Kerusakan sosial akibat kelalaian pada hari kebangkitan

Kerusakan sosial akibat kelalaian pada hari kebangkitan

Tahapan Dakwah dalam Islam
Ilustrasi lelaki berjalan. (Foto: voa-islam.com)

Suaramuslim.net – Al-Qur’an mengabarkan kerusakan sosial di muka bumi ini akibat dari kelalaian manusia akan datangnya hari kebangkitan. Mereka menganggap kehidupan memiliki siklus dan hukum sosial, setelah kehidupan akan berakhir dengan kematian tanpa ada lagi kehidupan baru untuk mempertanggungjawabkan.

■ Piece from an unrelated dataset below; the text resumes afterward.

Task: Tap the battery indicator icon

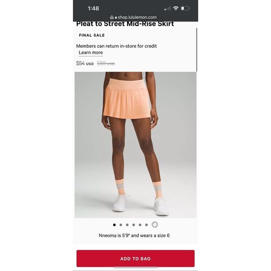Action: tap(185, 8)
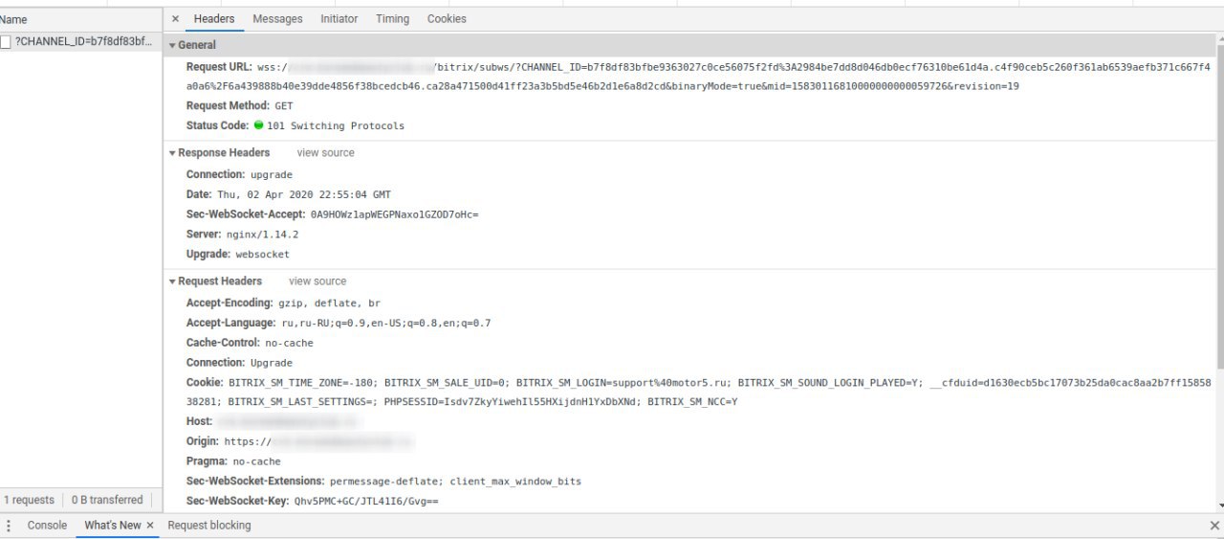Image resolution: width=1224 pixels, height=539 pixels.
Task: Close the bottom drawer panel
Action: point(1214,526)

Mereka tidak menyadari bahwa dirinya akan dikumpulkan untuk memperoleh balasan atas perbuatannya di dunia. Pada hari itu setiap jiwa akan berhadapan langsung dengan Tuhannya.

Sebagai Pencipta, Allah akan mempertanyakan dan membalas segala perbuatannya. Allah menyiapkan surga bagi pelaku kebaikan, dan neraka bagi pelaku maksiat. Fungsi nabi baru disadari oleh pelaku maksiat, sehingga berbuah penyesalan baginya.

Sementara bagi mereka yang taat akan menjadi berita gembira. Pada hari itu, Allah benar-benar menjadi Penguasa tunggal yang tiada tandingannya, dan membuka tabir penyesalan bagi mereka yang mempersekutukan-Nya.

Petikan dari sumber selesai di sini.